> [EXERCISE INPUTS]:
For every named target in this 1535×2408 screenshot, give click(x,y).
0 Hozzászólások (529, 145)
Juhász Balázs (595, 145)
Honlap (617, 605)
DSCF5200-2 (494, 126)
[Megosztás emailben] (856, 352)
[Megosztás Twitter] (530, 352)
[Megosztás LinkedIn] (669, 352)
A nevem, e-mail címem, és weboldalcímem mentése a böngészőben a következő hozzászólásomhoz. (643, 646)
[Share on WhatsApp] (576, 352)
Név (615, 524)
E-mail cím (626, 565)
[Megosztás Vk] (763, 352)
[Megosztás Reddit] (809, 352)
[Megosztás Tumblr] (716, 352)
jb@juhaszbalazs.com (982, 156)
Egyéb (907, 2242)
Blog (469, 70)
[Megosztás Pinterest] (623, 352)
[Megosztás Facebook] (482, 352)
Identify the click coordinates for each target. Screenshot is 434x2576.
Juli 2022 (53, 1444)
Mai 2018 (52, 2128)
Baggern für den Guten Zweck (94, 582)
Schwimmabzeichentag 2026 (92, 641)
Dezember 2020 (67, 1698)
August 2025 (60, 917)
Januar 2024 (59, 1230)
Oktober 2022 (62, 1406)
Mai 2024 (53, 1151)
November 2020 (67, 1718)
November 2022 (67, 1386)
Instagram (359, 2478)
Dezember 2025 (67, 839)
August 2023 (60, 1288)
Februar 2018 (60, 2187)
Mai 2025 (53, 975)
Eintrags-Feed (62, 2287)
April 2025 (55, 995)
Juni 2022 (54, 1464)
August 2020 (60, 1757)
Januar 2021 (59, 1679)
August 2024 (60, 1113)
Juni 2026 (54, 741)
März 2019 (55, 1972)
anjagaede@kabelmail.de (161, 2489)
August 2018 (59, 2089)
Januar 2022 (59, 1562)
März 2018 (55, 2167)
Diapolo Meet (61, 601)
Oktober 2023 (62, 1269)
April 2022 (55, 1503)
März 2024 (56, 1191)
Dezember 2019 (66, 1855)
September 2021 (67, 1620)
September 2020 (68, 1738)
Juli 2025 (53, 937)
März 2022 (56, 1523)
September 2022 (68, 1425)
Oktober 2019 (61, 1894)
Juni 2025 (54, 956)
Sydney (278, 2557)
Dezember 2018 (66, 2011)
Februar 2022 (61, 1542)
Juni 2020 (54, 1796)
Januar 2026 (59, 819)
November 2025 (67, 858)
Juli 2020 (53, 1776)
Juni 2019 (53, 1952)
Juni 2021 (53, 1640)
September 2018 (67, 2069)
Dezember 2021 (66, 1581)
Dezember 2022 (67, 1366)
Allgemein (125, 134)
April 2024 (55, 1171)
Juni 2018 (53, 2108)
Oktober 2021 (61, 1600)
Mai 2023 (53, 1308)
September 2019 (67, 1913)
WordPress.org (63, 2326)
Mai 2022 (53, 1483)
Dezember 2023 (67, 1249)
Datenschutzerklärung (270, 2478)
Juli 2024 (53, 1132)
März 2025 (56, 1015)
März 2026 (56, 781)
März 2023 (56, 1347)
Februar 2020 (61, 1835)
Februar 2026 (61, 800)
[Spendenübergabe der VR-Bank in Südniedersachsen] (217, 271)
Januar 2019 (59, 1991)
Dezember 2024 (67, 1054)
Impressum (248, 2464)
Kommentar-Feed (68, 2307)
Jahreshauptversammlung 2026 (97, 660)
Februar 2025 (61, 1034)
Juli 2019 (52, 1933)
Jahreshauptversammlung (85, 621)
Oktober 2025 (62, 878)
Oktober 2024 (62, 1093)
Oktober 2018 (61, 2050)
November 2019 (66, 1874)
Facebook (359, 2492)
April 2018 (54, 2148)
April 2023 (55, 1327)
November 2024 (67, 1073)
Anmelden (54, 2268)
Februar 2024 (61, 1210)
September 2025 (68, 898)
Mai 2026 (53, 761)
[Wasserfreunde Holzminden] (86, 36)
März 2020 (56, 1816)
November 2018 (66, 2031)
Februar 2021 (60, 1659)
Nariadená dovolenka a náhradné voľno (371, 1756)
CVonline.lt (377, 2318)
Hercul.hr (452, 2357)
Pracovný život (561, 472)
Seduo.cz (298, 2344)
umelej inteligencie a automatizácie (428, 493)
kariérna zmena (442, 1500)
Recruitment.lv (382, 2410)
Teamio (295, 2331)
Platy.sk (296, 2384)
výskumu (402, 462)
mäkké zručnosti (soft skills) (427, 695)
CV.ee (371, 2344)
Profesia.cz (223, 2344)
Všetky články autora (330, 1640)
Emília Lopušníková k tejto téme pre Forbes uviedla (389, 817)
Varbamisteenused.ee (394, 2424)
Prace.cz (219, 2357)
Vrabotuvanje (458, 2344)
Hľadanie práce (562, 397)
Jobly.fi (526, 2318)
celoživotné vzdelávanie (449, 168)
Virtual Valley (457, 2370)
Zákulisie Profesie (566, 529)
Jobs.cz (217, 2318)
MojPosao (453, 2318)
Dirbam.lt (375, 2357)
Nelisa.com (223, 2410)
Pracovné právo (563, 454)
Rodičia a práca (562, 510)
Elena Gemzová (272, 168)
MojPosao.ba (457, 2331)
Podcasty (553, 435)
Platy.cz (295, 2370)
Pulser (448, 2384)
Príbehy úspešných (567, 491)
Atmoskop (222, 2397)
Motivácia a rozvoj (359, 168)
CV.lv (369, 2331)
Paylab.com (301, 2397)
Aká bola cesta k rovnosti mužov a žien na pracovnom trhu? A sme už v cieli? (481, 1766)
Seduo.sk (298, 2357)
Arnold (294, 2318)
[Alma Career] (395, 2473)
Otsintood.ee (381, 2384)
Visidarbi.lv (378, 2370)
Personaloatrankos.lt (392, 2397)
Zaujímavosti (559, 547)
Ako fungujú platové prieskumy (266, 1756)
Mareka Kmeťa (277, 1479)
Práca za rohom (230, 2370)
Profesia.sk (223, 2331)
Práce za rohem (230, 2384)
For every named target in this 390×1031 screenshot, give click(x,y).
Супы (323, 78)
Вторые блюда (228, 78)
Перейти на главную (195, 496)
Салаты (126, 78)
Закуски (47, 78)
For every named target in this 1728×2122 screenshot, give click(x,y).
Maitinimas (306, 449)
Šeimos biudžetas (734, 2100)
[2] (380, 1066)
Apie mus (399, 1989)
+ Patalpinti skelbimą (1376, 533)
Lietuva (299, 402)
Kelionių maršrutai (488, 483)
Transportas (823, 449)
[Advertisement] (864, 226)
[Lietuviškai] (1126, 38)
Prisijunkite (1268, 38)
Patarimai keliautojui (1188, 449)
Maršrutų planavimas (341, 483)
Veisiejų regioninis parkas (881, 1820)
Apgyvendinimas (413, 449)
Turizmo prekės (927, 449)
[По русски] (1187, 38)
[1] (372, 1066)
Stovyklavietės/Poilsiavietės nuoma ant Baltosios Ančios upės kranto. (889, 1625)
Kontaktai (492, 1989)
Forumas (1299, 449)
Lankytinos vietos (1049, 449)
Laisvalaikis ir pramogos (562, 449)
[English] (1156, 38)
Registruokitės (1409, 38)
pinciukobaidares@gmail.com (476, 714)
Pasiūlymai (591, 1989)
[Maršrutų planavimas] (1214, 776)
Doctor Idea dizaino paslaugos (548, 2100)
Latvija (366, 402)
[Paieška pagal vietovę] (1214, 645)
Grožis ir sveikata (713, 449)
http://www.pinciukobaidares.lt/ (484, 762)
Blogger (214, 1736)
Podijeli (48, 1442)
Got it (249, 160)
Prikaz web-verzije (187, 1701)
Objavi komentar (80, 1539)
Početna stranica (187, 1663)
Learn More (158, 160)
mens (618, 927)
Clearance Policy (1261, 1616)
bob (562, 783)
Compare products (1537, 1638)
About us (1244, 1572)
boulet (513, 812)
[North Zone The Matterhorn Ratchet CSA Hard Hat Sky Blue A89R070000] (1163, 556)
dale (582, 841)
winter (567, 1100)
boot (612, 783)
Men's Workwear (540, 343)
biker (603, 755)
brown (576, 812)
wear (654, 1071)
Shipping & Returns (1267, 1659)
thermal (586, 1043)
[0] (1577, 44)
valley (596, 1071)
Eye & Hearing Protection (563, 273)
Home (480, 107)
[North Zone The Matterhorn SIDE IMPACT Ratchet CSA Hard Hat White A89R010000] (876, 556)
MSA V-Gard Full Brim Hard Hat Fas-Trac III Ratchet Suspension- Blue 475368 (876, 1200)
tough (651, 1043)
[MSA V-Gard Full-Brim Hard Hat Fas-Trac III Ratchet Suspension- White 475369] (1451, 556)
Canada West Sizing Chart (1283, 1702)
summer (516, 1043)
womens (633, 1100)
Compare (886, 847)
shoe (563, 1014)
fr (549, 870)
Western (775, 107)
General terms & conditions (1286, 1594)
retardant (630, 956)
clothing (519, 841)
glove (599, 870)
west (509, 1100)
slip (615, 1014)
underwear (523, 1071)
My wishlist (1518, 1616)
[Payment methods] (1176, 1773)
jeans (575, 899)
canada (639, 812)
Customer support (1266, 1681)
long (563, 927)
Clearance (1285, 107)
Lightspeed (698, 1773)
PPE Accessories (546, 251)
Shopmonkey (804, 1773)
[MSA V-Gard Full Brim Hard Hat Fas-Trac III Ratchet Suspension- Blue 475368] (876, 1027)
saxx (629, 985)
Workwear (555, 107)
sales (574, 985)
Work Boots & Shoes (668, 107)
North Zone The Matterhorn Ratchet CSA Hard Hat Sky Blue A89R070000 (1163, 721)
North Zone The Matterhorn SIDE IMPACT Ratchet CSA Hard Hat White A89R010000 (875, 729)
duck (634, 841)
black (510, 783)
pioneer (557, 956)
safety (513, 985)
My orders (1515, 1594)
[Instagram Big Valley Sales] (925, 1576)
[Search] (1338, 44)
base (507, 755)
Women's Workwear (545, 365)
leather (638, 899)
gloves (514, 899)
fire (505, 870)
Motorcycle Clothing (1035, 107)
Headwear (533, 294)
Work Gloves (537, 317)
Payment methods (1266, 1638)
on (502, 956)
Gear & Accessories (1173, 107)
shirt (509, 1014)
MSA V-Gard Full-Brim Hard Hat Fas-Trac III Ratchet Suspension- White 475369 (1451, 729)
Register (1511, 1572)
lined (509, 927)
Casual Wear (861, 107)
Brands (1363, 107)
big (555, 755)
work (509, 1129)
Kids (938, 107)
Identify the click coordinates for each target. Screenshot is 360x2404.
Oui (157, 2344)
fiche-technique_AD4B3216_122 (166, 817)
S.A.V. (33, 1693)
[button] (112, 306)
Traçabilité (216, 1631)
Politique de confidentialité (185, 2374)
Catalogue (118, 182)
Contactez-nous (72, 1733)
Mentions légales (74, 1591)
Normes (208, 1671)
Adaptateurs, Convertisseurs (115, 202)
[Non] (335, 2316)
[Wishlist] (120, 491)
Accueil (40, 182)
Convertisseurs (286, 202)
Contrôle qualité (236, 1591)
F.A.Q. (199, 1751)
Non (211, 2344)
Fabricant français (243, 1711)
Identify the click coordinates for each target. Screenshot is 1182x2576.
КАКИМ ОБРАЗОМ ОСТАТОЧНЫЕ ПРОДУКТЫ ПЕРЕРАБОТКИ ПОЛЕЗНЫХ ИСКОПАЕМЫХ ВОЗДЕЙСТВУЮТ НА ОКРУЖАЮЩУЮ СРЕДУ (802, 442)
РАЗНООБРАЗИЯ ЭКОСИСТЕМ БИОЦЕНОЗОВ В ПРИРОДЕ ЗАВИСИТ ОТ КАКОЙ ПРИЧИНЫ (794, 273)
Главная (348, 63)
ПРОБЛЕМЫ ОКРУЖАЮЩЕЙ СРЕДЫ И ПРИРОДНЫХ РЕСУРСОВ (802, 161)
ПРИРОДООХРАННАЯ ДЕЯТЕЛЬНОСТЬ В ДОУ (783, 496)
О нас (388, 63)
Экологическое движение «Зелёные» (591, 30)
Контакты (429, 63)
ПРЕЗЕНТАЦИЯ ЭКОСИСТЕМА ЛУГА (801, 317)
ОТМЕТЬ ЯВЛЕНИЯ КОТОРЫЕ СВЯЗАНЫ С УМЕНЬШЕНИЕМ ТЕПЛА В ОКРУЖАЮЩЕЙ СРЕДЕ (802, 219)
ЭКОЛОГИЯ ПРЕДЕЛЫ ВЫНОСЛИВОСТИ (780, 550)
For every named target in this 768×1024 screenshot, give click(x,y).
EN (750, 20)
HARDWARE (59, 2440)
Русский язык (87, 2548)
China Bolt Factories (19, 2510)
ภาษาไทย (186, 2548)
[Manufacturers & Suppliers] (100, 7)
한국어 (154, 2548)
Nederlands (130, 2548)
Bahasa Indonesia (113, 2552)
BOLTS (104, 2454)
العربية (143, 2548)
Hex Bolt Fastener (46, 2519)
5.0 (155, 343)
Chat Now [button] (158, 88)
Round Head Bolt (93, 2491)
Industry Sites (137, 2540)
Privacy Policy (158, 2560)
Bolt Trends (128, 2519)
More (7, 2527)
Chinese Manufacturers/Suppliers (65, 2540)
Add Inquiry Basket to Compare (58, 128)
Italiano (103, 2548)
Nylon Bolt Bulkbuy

> [BRIEF]: The answer is the lines above between the line holding "Hľadanie práce (562, 397)" and the line holding "skelbimą (1376, 533)", inclusive, each written out exactly, and no others.

> [EXERCISE SOLUTION]:
Hľadanie práce (562, 397)
Jobly.fi (526, 2318)
celoživotné vzdelávanie (449, 168)
Virtual Valley (457, 2370)
Zákulisie Profesie (566, 529)
Jobs.cz (217, 2318)
MojPosao (453, 2318)
Dirbam.lt (375, 2357)
Nelisa.com (223, 2410)
Pracovné právo (563, 454)
Rodičia a práca (562, 510)
Elena Gemzová (272, 168)
MojPosao.ba (457, 2331)
Podcasty (553, 435)
Platy.cz (295, 2370)
Pulser (448, 2384)
Príbehy úspešných (567, 491)
Atmoskop (222, 2397)
Motivácia a rozvoj (359, 168)
CV.lv (369, 2331)
Paylab.com (301, 2397)
Aká bola cesta k rovnosti mužov a žien na pracovnom trhu? A sme už v cieli? (481, 1766)
Seduo.sk (298, 2357)
Arnold (294, 2318)
[Alma Career] (395, 2473)
Otsintood.ee (381, 2384)
Visidarbi.lv (378, 2370)
Personaloatrankos.lt (392, 2397)
Zaujímavosti (559, 547)
Ako fungujú platové prieskumy (266, 1756)
Mareka Kmeťa (277, 1479)
Práca za rohom (230, 2370)
Profesia.sk (223, 2331)
Práce za rohem (230, 2384)
For every named target in this 390×1031 screenshot, give click(x,y).
Супы (323, 78)
Вторые блюда (228, 78)
Перейти на главную (195, 496)
Салаты (126, 78)
Закуски (47, 78)
For every named target in this 1728×2122 screenshot, give click(x,y).
Maitinimas (306, 449)
Šeimos biudžetas (734, 2100)
[2] (380, 1066)
Apie mus (399, 1989)
+ Patalpinti skelbimą (1376, 533)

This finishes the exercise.